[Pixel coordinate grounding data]
------

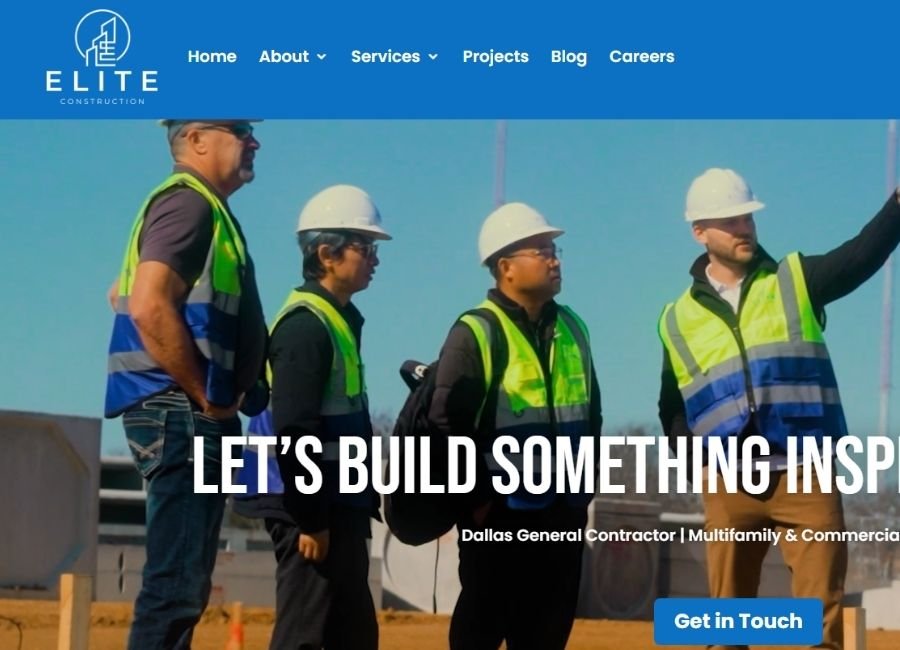
Task: Click the CONSTRUCTION tagline under the logo
Action: point(103,102)
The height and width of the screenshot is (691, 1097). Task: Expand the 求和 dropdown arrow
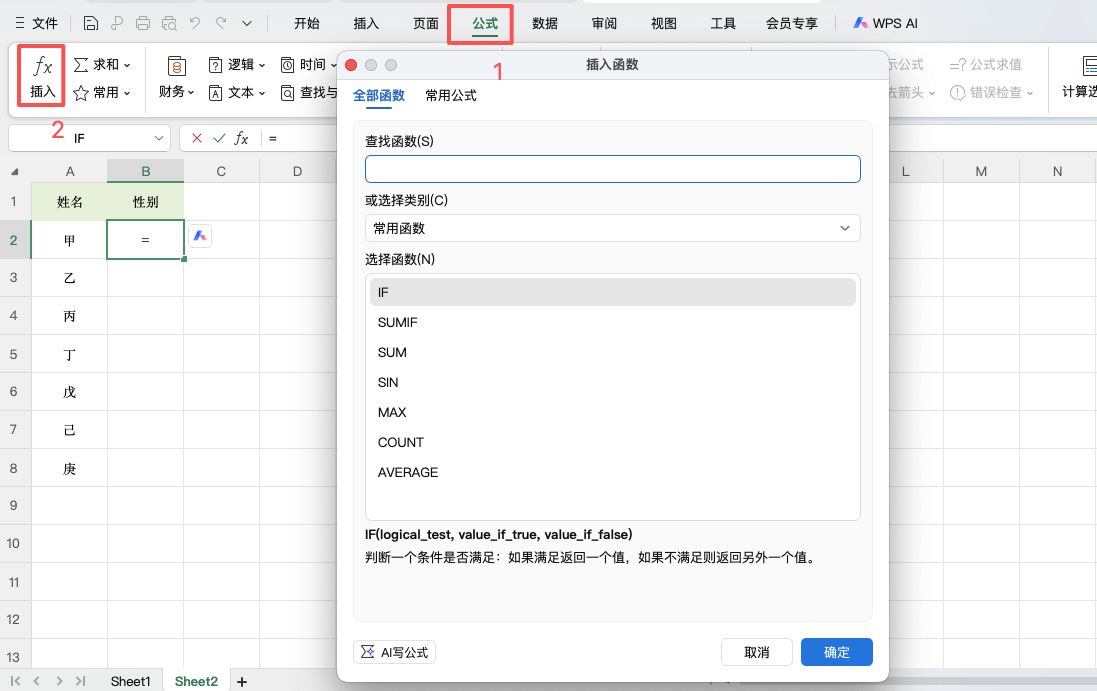(129, 63)

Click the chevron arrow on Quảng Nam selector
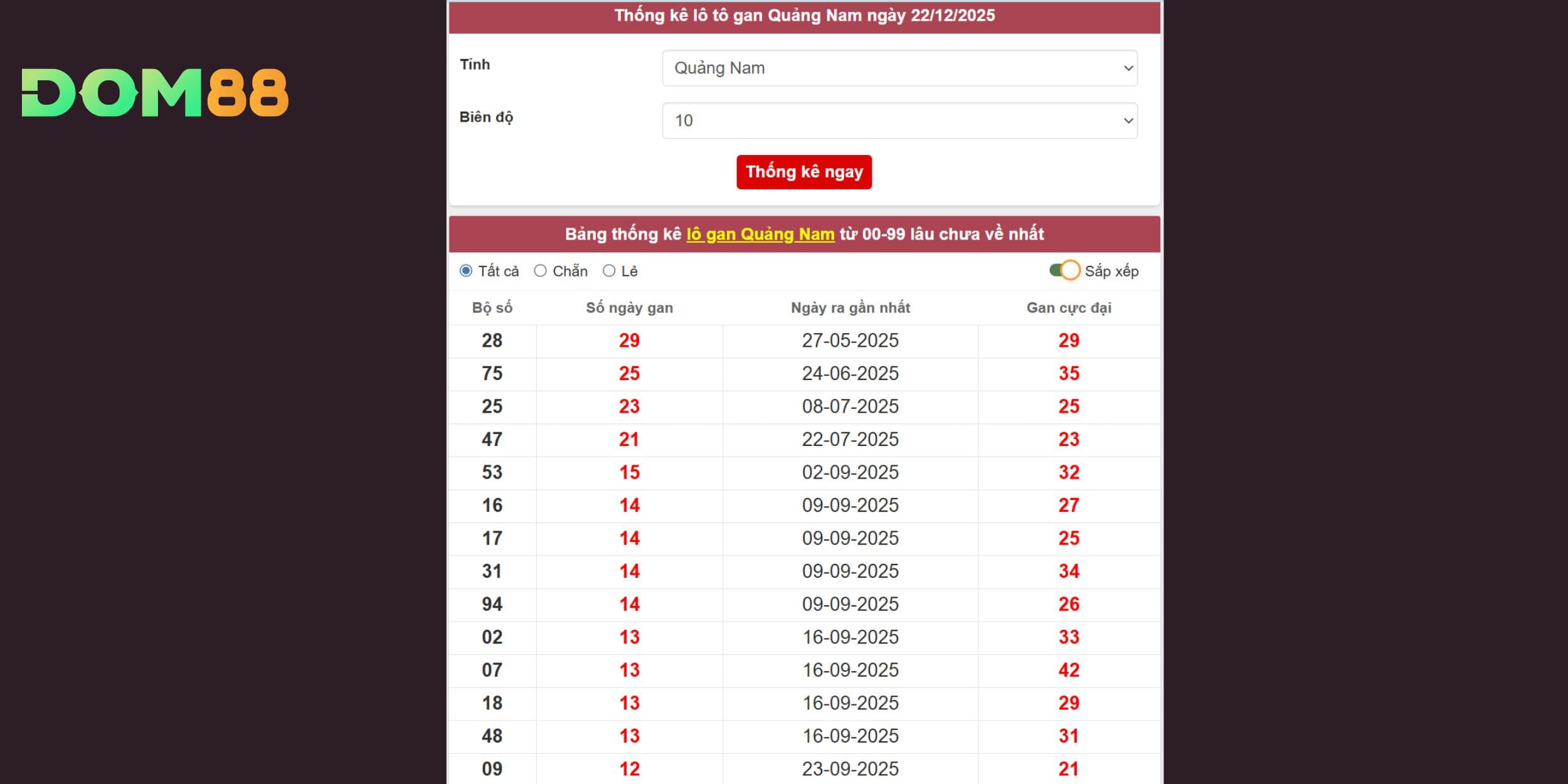click(1128, 68)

------

# Activity
Leaving out every picture, copy exactly the lines from the one that contains "The height and" through the end of the entries above.

# Expected answer
The height and width of the screenshot is (691, 1097). Task: Expand the 求和 dropdown arrow
(129, 63)

Click the chevron arrow on Quảng Nam selector
click(1128, 68)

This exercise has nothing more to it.